Malgré cette audace et sa trivialité le film garde tout de même un ton allégrement joyeux qui jamais ne faiblit. Certains tableaux ont une force, une énergie, une verve communicative épousant par moment une esthétique superbe. Cette beauté on la doit outre à Pasolini, grand esthète devant l'Eternel, à deux grands directeurs artistiques, Dante Ferreti qui travailla beaucoup avec Fellini et le talentueux Danilo Donati.
Le Décameron, reconstitué dans un moyen-âge parfaitement truculent influencé par Bruegel, peut être vu comme une sorte de peinture ou plutôt des sortes de peintures dont Pasolini, grand expert en art, serait le peintre. Ne s'est il d'ailleurs pas octroyé le rôle du peintre Giotto dans le film? S'ils n'ont aucun lien entre eux, les sketches hormis leur érotisme aussi salace que volubile ont pour autre point commun leur humour grivois souvent osé dont le segment des soeurs en est le plus bel exemple.

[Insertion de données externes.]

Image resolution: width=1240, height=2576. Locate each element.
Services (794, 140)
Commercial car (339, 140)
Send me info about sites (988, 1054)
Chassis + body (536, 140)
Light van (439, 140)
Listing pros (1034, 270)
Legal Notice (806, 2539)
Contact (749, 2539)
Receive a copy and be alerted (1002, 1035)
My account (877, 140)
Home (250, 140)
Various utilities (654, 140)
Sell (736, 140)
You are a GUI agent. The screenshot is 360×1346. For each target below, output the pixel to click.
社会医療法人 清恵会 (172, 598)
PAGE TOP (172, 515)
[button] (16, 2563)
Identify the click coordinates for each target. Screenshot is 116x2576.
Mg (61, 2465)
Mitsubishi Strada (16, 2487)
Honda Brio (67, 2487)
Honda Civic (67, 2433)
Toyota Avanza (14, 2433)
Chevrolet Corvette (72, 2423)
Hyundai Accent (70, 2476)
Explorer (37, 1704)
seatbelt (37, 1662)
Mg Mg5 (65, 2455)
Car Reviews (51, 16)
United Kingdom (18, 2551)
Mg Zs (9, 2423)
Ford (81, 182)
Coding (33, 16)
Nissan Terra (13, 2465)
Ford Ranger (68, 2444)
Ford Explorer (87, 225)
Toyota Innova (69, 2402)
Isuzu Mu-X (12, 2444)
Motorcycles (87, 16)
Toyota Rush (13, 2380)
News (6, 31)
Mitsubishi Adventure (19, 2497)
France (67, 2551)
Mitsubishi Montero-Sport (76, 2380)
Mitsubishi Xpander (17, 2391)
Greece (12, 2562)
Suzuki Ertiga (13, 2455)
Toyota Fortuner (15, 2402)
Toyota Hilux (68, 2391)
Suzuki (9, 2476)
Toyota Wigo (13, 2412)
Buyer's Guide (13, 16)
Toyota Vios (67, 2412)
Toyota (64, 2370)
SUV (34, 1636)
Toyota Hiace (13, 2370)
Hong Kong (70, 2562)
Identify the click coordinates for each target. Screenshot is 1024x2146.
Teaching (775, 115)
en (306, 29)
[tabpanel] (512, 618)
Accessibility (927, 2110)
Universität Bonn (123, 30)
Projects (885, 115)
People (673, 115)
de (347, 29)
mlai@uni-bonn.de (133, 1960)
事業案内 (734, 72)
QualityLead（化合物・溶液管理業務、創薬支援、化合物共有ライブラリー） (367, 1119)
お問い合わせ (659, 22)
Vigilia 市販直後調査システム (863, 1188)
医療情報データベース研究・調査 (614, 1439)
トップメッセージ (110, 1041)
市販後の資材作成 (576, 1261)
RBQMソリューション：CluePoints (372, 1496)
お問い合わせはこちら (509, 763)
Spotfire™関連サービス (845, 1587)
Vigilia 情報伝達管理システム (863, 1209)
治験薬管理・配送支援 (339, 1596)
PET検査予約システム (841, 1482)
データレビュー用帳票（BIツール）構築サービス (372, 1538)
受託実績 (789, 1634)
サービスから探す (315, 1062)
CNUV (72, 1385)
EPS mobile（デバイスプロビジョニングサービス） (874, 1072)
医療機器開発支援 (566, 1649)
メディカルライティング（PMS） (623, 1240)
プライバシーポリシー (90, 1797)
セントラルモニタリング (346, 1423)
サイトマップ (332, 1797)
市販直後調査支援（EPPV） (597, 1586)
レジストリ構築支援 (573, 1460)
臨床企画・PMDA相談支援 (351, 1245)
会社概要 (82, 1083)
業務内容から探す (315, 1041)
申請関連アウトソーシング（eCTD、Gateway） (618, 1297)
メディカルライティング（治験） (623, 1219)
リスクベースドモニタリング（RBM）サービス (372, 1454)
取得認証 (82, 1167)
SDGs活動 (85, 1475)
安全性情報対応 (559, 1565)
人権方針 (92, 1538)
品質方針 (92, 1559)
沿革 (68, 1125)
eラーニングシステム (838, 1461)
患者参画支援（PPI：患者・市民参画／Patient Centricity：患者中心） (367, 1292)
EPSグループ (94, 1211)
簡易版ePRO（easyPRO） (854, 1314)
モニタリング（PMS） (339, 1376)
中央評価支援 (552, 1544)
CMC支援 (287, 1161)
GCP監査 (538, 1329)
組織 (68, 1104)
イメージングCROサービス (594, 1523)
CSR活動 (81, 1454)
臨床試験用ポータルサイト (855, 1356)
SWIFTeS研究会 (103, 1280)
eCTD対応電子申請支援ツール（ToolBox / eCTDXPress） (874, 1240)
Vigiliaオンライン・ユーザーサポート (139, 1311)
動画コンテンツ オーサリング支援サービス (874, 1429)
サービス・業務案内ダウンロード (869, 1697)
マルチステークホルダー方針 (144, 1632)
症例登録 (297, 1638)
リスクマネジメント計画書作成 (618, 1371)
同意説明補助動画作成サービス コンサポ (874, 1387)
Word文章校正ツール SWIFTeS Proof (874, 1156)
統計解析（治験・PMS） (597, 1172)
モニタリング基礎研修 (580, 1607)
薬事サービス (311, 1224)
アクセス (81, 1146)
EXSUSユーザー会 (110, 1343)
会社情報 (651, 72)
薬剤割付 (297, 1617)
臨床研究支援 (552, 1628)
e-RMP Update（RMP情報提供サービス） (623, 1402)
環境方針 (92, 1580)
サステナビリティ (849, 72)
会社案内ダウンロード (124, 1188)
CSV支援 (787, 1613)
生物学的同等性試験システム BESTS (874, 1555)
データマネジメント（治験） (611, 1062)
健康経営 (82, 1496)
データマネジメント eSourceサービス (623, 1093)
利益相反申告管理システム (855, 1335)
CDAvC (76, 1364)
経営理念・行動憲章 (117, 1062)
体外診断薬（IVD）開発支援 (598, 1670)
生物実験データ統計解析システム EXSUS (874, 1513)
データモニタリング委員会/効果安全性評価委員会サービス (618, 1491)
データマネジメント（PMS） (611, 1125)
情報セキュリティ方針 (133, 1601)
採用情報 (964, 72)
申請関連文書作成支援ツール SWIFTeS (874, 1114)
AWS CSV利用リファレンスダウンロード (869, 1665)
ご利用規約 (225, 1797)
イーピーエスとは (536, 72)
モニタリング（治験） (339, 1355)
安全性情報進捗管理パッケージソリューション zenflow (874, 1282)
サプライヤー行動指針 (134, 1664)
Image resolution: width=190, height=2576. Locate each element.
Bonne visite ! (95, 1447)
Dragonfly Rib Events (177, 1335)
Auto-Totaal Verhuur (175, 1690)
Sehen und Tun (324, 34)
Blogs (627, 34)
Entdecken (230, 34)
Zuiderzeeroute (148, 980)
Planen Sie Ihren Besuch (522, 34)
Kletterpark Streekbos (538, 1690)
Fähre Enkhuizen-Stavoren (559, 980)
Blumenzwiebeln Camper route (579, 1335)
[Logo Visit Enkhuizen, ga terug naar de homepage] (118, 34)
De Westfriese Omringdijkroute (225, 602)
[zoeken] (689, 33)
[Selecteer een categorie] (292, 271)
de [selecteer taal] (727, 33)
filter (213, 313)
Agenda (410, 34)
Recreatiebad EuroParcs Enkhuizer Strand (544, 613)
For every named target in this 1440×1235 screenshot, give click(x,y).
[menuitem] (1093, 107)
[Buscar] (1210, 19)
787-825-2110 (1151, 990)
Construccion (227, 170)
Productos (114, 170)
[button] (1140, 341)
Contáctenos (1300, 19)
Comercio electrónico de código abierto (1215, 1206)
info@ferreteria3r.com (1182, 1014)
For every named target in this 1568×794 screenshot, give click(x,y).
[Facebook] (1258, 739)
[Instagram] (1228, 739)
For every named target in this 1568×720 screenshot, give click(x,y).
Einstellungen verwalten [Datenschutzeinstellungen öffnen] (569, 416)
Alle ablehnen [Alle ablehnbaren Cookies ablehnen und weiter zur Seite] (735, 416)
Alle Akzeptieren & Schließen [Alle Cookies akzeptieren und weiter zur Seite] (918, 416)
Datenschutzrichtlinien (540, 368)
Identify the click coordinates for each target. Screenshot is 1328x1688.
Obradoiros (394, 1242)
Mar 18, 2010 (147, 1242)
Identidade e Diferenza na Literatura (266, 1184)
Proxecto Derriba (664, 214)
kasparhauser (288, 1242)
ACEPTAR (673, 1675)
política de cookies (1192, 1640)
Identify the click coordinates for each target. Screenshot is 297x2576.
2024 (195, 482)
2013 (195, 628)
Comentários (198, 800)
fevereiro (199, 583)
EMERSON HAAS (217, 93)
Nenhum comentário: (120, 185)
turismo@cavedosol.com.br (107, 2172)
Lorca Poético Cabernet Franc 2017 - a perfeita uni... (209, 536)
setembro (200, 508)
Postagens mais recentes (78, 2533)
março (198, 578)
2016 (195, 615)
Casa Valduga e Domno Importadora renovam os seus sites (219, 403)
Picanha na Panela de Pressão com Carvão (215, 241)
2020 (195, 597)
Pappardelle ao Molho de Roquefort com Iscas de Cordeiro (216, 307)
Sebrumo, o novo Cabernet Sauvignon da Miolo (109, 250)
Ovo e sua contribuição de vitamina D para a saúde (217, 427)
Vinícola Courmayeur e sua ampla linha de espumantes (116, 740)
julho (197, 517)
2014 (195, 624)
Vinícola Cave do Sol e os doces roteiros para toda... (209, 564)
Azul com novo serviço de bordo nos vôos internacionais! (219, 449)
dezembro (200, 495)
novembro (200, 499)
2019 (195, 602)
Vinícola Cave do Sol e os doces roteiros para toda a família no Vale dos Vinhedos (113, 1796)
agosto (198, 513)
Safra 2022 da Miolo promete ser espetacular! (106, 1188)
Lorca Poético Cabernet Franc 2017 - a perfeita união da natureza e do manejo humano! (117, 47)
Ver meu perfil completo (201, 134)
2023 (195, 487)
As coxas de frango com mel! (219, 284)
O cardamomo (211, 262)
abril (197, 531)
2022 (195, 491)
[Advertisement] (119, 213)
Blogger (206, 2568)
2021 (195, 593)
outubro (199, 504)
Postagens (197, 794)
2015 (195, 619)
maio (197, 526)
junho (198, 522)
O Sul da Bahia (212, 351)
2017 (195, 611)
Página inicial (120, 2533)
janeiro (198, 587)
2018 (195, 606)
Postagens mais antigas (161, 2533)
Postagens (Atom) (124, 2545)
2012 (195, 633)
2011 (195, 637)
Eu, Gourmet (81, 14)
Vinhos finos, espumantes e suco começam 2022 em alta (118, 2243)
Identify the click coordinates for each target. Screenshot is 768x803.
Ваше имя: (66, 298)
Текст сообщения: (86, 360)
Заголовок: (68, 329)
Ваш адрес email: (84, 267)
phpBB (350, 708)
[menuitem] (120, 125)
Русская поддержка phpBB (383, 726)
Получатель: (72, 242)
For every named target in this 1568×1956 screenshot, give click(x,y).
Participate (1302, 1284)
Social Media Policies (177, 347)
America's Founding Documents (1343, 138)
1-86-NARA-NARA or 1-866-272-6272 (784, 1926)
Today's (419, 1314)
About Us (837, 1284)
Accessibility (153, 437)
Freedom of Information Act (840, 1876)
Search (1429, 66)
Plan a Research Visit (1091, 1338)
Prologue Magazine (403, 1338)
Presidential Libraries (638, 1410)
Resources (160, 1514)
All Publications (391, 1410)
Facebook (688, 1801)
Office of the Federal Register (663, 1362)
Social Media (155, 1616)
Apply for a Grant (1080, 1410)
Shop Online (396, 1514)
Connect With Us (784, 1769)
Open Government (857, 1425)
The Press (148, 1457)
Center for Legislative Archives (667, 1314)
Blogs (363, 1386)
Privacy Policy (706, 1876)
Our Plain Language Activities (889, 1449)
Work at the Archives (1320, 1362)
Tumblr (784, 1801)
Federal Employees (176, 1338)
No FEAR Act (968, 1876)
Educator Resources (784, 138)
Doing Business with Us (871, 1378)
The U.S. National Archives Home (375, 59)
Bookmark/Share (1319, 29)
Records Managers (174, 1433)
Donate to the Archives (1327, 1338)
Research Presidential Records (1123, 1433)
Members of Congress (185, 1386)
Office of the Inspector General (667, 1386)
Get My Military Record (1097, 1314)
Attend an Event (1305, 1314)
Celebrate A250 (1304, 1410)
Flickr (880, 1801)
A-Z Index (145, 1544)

Le Décameron est certainement le film le plus ludique et léger de la trilogie de la vie. Il constitue une ode à la légèreté de l'être, à la nudité qui ici prend l'apparence même du naturisme, au sexe et aux plaisirs de l'amour. Ces contes de Boccace revus par Pasolini demeurent aujourd'hui encore un grand moment de cinéma tout empreint d'une certaine poésie. Souvent fascinant, Le Décaméron est un vrai bonheur.
Le succès du film donnera très vite naissance à un sous genre du cinéma érotique italien, la décamérotique ou décameronnerie qui perdurera trois petites années.